■ WHAT YOU NEED TO DO: Look below for the lines from the one with "Toggle the options" to the one with "Task: Toggle 写入 checkbox under 所有者", and copy exactly those lines, both ends included.

Collected data:
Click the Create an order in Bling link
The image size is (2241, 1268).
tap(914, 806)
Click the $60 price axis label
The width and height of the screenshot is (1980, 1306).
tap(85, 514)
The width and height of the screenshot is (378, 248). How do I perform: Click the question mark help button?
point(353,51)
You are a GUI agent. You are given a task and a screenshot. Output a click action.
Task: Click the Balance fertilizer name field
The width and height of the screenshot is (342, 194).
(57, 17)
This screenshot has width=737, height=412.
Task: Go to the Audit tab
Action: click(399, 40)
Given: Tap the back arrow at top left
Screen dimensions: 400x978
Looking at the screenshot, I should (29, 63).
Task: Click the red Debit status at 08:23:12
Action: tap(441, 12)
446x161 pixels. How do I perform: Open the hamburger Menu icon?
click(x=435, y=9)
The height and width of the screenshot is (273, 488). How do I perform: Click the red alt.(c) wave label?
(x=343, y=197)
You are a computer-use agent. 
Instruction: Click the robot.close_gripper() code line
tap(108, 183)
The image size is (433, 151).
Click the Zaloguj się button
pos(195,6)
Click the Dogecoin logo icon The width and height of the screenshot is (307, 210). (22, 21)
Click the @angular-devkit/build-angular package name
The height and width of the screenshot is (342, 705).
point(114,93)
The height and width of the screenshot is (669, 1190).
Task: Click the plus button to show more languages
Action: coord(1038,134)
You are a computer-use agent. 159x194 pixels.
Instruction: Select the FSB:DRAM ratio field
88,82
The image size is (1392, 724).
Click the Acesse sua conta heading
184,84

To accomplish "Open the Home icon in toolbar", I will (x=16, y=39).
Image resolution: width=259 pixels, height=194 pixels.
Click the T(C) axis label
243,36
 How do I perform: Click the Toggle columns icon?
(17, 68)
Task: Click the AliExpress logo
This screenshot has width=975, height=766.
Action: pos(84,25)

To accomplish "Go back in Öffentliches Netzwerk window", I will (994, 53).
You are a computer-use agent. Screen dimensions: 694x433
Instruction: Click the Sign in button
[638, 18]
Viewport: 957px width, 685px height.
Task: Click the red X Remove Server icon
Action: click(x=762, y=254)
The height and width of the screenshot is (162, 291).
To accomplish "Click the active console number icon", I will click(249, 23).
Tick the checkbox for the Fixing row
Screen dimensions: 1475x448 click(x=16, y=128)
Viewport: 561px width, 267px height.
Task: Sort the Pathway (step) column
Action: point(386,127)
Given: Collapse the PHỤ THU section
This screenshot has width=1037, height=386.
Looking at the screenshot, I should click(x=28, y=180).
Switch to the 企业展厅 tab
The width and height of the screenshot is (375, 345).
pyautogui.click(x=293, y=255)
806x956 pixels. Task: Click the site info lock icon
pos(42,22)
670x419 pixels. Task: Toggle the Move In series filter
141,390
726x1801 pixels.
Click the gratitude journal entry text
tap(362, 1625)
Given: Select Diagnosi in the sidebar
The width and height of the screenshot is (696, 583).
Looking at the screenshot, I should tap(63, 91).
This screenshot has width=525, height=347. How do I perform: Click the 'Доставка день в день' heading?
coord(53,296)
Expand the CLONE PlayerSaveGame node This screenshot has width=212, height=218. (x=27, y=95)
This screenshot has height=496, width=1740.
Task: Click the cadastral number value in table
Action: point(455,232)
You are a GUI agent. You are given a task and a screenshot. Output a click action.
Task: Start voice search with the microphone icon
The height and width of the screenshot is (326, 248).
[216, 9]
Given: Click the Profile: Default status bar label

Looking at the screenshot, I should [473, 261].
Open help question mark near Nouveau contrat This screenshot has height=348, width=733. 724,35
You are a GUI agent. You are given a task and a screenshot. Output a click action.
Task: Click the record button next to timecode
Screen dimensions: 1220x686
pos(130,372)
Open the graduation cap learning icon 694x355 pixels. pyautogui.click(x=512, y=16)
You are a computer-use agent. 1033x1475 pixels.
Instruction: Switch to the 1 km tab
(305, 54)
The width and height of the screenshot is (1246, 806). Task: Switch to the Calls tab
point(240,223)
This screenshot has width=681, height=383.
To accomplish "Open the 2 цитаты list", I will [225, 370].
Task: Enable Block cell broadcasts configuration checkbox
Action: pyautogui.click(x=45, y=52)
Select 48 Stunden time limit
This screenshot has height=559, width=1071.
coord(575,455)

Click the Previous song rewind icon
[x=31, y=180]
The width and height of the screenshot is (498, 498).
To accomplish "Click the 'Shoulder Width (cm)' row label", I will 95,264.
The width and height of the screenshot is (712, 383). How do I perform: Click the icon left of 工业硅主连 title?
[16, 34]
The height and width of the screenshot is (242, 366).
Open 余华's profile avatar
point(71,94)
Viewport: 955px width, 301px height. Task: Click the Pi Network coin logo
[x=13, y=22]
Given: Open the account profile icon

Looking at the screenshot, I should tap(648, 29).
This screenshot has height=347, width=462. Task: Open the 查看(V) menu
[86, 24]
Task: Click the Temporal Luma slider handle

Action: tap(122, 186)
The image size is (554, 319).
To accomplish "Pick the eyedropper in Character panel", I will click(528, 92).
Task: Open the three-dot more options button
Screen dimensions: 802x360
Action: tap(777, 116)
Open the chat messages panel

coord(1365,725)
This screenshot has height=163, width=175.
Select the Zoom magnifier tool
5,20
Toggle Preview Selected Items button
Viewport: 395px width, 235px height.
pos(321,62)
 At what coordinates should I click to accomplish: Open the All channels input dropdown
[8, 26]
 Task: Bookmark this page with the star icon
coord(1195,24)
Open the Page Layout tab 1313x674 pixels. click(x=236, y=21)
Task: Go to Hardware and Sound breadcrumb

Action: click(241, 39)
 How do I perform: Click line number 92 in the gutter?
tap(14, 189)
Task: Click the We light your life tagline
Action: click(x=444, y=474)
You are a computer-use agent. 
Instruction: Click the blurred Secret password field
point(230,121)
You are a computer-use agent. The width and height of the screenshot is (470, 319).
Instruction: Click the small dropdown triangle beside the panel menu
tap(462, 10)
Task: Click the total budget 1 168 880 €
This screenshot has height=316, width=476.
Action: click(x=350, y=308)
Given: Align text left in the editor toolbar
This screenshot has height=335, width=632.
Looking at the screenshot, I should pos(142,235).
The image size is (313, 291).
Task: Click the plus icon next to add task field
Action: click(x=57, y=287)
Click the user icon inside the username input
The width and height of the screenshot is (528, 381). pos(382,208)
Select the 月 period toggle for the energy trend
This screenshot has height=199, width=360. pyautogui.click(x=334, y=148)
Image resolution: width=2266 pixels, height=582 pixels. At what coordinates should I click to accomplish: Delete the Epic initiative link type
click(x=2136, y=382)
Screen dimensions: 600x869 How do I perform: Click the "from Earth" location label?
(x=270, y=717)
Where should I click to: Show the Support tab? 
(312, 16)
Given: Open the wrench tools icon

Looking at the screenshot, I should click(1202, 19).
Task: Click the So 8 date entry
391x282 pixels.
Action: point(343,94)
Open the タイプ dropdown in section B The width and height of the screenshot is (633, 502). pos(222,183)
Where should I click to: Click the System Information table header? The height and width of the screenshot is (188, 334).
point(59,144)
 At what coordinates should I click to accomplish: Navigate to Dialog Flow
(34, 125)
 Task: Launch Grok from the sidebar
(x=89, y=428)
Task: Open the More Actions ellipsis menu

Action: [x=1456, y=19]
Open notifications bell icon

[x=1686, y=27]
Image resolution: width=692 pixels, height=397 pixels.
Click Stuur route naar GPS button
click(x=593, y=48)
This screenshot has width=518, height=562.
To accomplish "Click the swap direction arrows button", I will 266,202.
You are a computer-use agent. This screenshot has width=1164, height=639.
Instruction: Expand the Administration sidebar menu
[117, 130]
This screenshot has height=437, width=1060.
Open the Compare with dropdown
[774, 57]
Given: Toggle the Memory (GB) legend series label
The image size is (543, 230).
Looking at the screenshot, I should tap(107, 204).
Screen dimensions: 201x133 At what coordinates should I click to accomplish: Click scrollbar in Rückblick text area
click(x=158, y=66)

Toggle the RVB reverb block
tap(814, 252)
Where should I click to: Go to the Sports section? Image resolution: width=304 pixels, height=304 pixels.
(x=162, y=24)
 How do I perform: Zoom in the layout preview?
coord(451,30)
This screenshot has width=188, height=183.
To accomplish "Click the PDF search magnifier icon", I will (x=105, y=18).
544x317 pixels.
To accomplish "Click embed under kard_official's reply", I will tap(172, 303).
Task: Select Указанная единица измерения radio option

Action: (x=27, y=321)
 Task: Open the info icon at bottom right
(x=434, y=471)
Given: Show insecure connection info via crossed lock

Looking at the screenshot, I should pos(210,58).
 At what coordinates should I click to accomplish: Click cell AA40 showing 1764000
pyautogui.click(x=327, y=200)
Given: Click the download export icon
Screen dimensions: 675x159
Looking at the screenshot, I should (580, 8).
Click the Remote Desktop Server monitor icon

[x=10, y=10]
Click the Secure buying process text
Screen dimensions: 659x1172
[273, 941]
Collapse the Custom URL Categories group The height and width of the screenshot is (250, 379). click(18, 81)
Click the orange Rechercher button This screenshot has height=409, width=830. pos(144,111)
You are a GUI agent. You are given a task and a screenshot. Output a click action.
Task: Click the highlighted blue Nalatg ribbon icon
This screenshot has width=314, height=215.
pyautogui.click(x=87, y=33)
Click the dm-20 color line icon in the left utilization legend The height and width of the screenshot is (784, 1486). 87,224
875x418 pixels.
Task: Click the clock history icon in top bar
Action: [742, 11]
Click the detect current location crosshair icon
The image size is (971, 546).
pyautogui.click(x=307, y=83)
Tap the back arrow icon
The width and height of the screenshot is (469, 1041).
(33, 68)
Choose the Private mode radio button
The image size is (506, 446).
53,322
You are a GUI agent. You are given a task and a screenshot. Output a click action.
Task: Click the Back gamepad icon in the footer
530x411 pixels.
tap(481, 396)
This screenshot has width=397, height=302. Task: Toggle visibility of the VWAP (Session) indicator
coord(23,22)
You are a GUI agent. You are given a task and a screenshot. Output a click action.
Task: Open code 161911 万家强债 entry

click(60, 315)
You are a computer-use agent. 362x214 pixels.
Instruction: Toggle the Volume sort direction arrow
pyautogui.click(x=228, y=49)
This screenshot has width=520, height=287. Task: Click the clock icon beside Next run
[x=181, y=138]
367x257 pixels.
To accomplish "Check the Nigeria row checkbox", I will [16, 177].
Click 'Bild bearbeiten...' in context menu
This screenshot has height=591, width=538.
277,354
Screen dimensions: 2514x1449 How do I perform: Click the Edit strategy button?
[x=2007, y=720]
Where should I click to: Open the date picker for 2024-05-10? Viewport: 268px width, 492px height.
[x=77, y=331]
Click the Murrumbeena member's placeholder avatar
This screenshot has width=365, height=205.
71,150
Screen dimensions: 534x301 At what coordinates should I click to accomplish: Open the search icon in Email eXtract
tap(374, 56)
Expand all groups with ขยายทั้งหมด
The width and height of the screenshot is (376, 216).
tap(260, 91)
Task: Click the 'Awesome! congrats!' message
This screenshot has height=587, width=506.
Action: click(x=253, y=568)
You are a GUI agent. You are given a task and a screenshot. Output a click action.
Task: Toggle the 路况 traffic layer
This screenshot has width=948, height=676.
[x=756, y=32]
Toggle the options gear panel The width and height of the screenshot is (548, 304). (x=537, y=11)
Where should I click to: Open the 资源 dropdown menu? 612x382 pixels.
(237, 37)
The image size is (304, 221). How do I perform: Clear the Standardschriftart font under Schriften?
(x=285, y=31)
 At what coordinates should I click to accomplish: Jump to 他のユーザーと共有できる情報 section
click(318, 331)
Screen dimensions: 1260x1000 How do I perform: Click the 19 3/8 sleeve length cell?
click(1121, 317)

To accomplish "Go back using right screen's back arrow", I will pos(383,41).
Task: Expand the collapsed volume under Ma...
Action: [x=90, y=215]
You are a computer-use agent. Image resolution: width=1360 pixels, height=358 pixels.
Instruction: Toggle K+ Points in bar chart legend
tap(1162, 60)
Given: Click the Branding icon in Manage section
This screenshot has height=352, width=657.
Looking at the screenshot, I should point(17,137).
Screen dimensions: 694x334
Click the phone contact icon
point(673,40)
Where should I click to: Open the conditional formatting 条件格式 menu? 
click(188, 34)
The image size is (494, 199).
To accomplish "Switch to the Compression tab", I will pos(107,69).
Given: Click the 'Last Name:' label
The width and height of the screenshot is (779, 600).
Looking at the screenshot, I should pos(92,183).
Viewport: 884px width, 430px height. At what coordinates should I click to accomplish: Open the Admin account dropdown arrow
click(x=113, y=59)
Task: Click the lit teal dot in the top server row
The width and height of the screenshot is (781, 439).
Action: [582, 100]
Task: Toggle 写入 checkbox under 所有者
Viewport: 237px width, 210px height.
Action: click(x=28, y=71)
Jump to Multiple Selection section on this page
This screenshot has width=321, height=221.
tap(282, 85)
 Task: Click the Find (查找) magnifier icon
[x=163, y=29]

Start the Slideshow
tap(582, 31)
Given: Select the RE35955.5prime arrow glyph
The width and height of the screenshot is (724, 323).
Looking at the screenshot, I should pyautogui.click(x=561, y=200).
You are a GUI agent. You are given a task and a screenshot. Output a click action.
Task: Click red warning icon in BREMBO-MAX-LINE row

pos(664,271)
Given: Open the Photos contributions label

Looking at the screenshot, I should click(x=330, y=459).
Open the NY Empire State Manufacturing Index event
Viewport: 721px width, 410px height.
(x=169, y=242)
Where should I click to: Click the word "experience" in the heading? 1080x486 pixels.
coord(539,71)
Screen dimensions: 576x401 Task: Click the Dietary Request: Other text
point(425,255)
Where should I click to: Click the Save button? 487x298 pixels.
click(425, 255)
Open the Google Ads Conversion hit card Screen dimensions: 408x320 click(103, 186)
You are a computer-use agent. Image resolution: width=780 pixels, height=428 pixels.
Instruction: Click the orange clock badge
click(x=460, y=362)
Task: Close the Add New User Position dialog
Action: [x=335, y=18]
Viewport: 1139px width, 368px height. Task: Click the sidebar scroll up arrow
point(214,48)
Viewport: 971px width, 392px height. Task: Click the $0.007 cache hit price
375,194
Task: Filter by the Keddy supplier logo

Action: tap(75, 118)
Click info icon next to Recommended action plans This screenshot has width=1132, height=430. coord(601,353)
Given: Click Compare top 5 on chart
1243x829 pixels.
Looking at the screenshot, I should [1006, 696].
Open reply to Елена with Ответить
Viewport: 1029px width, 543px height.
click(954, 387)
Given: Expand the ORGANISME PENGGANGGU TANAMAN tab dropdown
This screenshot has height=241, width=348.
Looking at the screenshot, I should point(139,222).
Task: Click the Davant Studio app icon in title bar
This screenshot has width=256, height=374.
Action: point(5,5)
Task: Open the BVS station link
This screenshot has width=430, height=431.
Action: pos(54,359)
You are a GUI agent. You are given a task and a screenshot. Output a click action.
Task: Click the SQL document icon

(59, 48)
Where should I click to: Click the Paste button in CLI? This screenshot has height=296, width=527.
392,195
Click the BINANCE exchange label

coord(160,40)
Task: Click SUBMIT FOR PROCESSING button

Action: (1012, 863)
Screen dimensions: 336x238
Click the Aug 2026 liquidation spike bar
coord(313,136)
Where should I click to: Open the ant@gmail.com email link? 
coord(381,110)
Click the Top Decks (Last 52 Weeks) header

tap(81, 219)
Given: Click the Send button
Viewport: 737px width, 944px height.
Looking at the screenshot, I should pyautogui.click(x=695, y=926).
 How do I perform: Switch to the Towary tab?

■ ANSWER BOX:
Toggle the options gear panel The width and height of the screenshot is (548, 304). (x=537, y=11)
Where should I click to: Open the 资源 dropdown menu? 612x382 pixels.
(237, 37)
The image size is (304, 221). How do I perform: Clear the Standardschriftart font under Schriften?
(x=285, y=31)
 At what coordinates should I click to accomplish: Jump to 他のユーザーと共有できる情報 section
click(318, 331)
Screen dimensions: 1260x1000 How do I perform: Click the 19 3/8 sleeve length cell?
click(1121, 317)

To accomplish "Go back using right screen's back arrow", I will pos(383,41).
Task: Expand the collapsed volume under Ma...
Action: [x=90, y=215]
You are a computer-use agent. Image resolution: width=1360 pixels, height=358 pixels.
Instruction: Toggle K+ Points in bar chart legend
tap(1162, 60)
Given: Click the Branding icon in Manage section
This screenshot has height=352, width=657.
Looking at the screenshot, I should point(17,137).
Screen dimensions: 694x334
Click the phone contact icon
point(673,40)
Where should I click to: Open the conditional formatting 条件格式 menu? 
click(188, 34)
The image size is (494, 199).
To accomplish "Switch to the Compression tab", I will pos(107,69).
Given: Click the 'Last Name:' label
The width and height of the screenshot is (779, 600).
Looking at the screenshot, I should pos(92,183).
Viewport: 884px width, 430px height. At what coordinates should I click to accomplish: Open the Admin account dropdown arrow
click(x=113, y=59)
Task: Click the lit teal dot in the top server row
The width and height of the screenshot is (781, 439).
Action: [582, 100]
Task: Toggle 写入 checkbox under 所有者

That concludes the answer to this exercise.